His final realization regarding this discovery was that, well, this was 20,000 LIRA. It sure SOUNDED like a crapload of money. And since Kaname had recently emptied the entire Kuran money-vault for hair care products, he was in need of some quick cash.
Thus, Kaname Kuran found himself skipping – yes, SKIPPING – to the bank. On the way, he passed his 'friend' Ichijou, who was sitting outside a café reading manga and sipping coffee. Well, at least, Takuma thought he was drinking coffee. The noble vampire had long since drained his cup, but was too absorbed in his reading to notice. This was pretty good for Kaname, since it would have been a major disgrace for anyone to see him skipping along the road, joyfully. Purebloods weren't supposed to have emotions, pfft.
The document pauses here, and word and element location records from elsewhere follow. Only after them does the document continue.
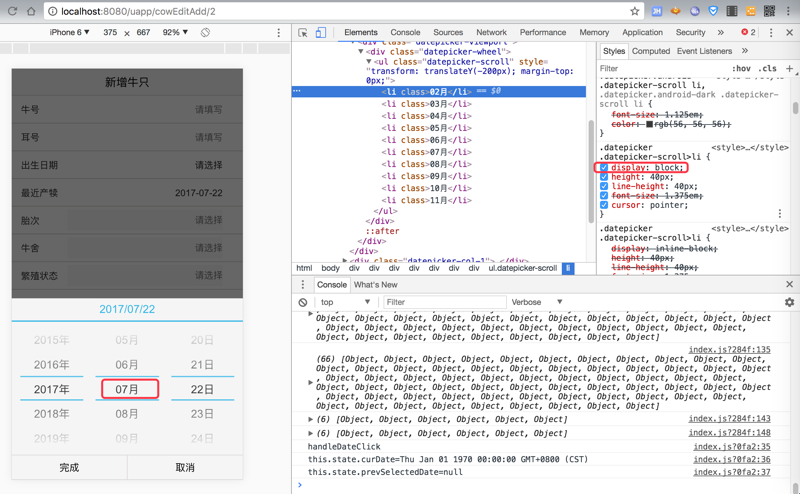Open the iPhone 6 device dropdown
Screen dimensions: 800x494
point(70,33)
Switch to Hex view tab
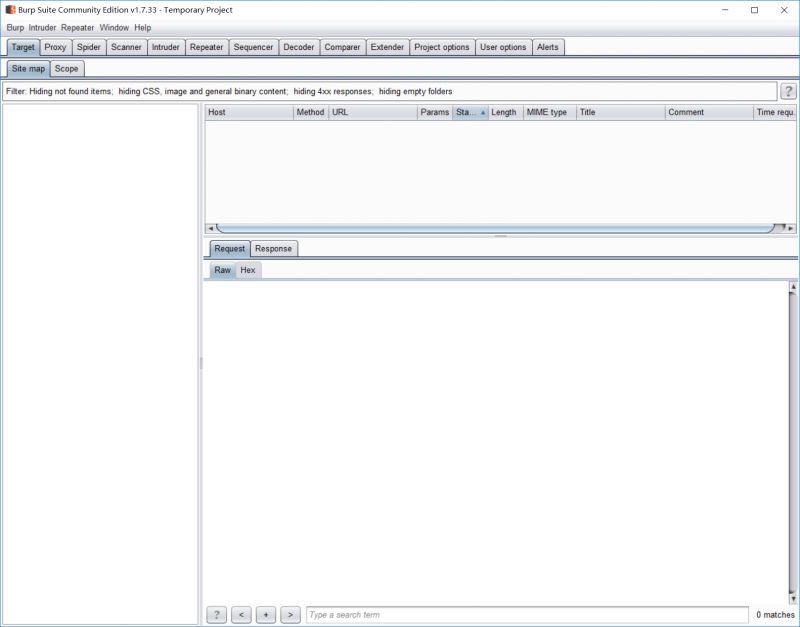Screen dimensions: 800x627 coord(248,270)
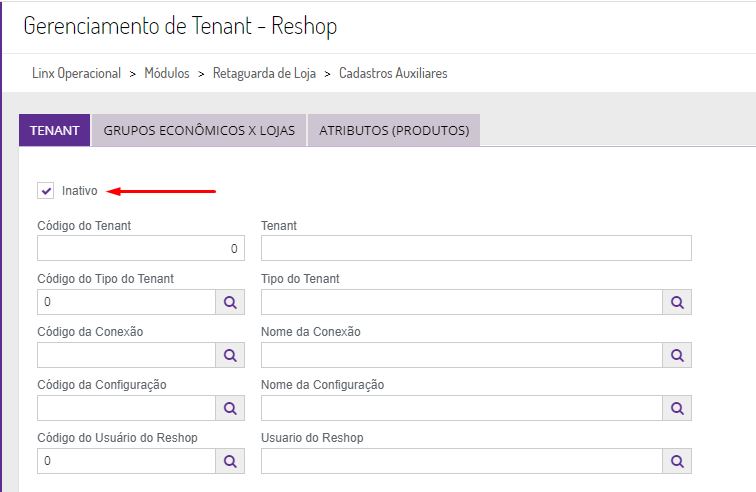Toggle the Inativo checkbox
Image resolution: width=756 pixels, height=492 pixels.
(x=46, y=190)
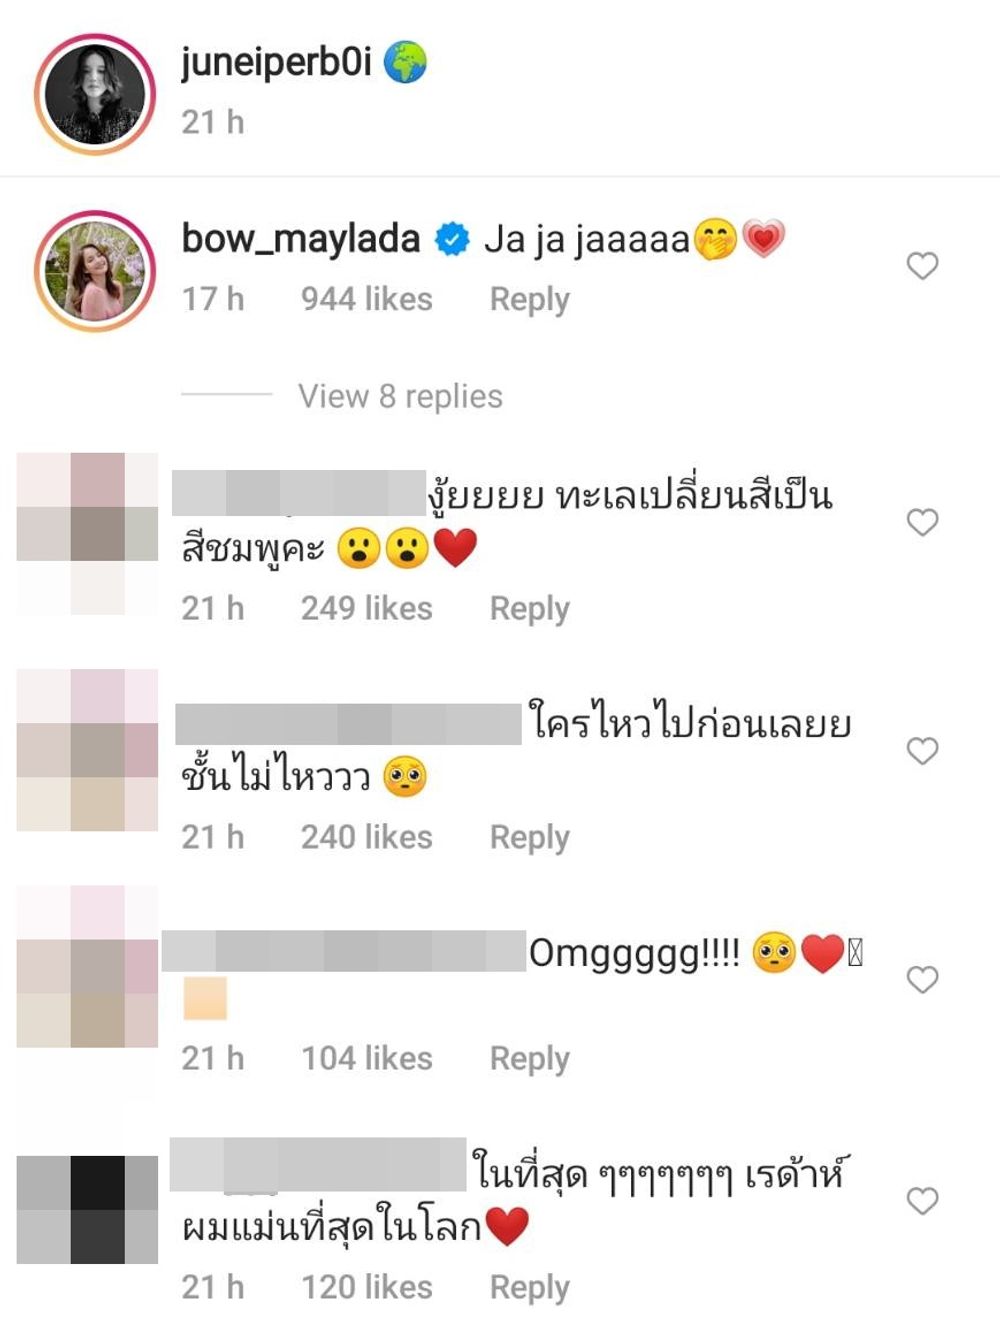This screenshot has height=1334, width=1000.
Task: Reply to the 249 likes comment
Action: 529,608
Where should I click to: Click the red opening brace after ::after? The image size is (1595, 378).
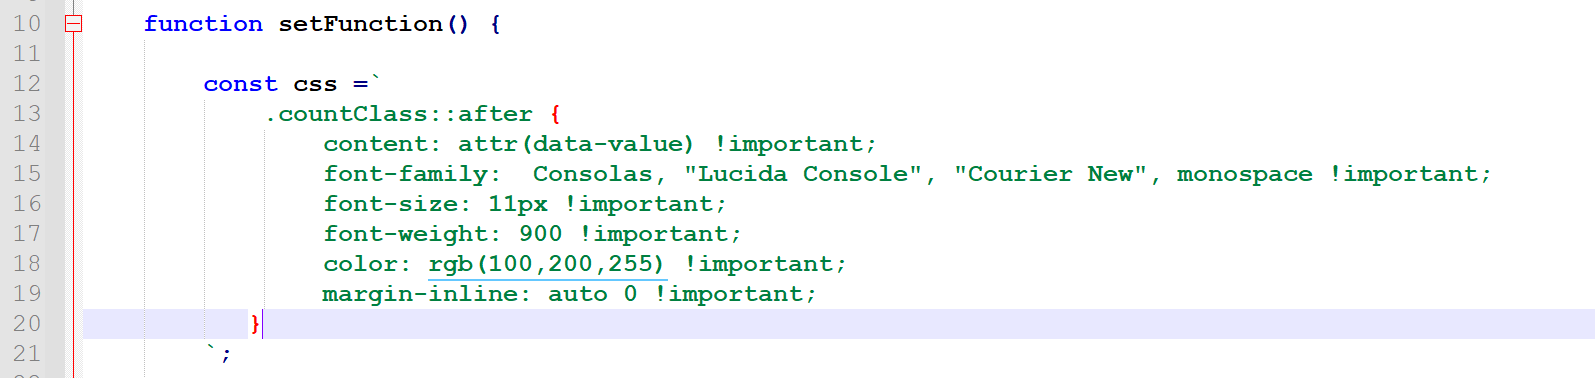(555, 114)
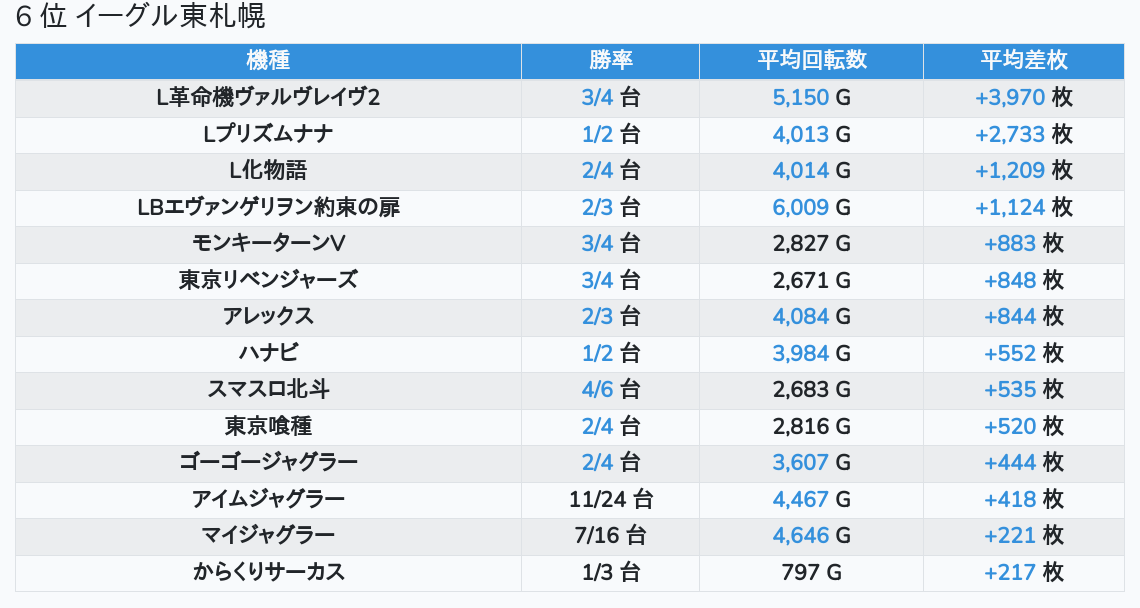Image resolution: width=1140 pixels, height=608 pixels.
Task: Open the アイムジャグラー machine entry
Action: [x=268, y=499]
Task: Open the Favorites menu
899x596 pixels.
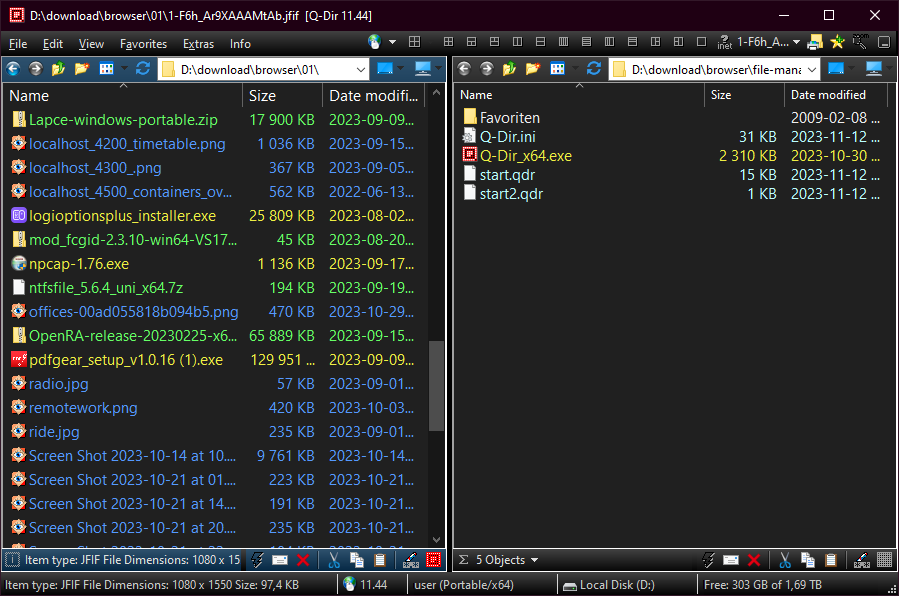Action: point(143,44)
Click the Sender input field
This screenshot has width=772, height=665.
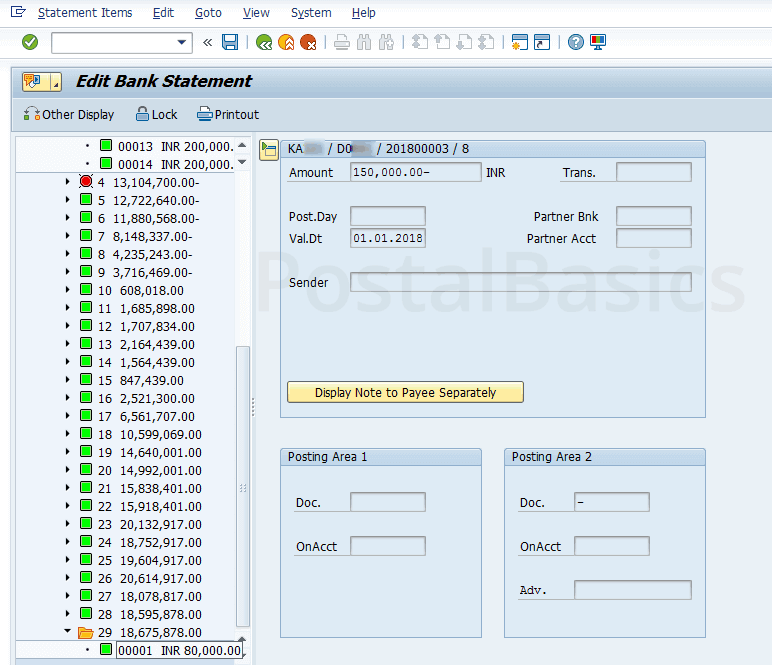520,282
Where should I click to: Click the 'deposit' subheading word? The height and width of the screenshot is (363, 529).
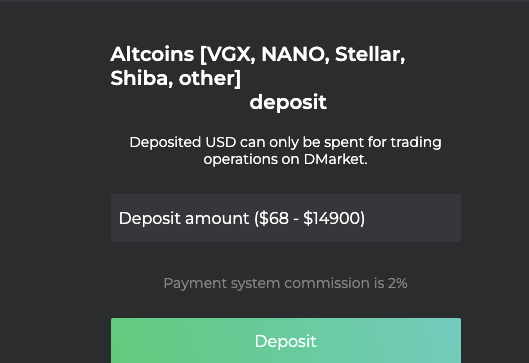pyautogui.click(x=288, y=102)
Eventually, after many random delays (including a stop at the local hot dog stand), the head of the Kuran clan stumbled into the bank. Well, stumbled is too mild of a word. Actually, he was tripped – by an angry-looking little girl (about five years old), who was wearing an 'I Heart Zero' T-shirt and pointing at random people with a toy gun, shouting "PEW PEW PEW!"
And so an irritated Kaname stood in line to talk to one of the bank tellers, munching on his chili cheese dog. He'd spilled some of the stuff on the marble floor as he had fallen a few seconds before, but was sure that no one would notice.
"'Ere ya' go, 'arry," mumbled some giant dude as he walked through the big, heavy doors. Not literally through, pfft. He opened them first. Behind him followed a sort-of-scrawny kid with taped-up glasses.
"This is amazing!" exclaimed the child. As he looked up at the vaulted ceiling, he took a few steps forward… right onto some spilled chili cheese dog. The uncoordinated kid slipped, his skull making a loud CRACK as he smacked the stone floor. Hard. The general crowd rushed over to the fallen pre-teen, several of them jabbering away on cell phones – probably summoning every ambulance in the hospital.
"'E'S NO' BREATHIN'!" exclaimed the giant oaf who has led the unfortunate kid into the bank. The crowd freaked out even more.
Kaname shrugged, and finished up his chili cheese dog before walking forward to the bank teller. All the lines were gone now, since all the people were crowded around the deceased boy, weeping and screaming.
'Suckers,' he thought.
The bank teller smiled blandly at the vampire, as if she was bored to death while someone was actually lying dead a few feet away. "Can I help you, sir?" she asked, like it was the stupidest question in the world.
"Yes, I'd like to exchange some foreign money into more… local currency," Kaname replied, a smirk spreading across his face.
"Ah. Okay, please place the desired exchange money on the counter," the girl sighed, bangs hanging over her eyes. She looked and acted a bit like Rima… you know, if Rima was blonde and had long hair and wasn't the least bit interested when someone died.
The vampire took the 20,000 LIRA note out of his pocket, and set it down on the marble countertop. "Here you are."
With a slight smile, the bored bank teller took the Turkish money, and put three pennies on the counter. "Have a nice day."
Kaname blinked. "Um, what?"
"May I help you, sir?"
"… that was 20,000 LIRA I just handed you."
"I know," was the exasperated reply.
"Well, TWENTY-THOUSAND LIRA is worth a bit more than three cents…" he frowned.
"Yes, New Turkish Lira is close in value to the U.S. dollar. However, this," she held up the 20,000 lira bill, "is Old Turkish Lira – thereby practically worthless."
Kaname raised an eyebrow. "Oh, really?"
The girl stared back with an unamused expression. "Yeah. Really."
Suddenly, paramedics stormed into the bank, and as they opened the door, a snow-white owl swooped in and dropped a scroll of parchment on the vampire's head. Annoyed, he picked it up and opened it.
It read: 'No, really?'
-x-
Yeah… Kaname killed Harry Potter with a chili cheese dog.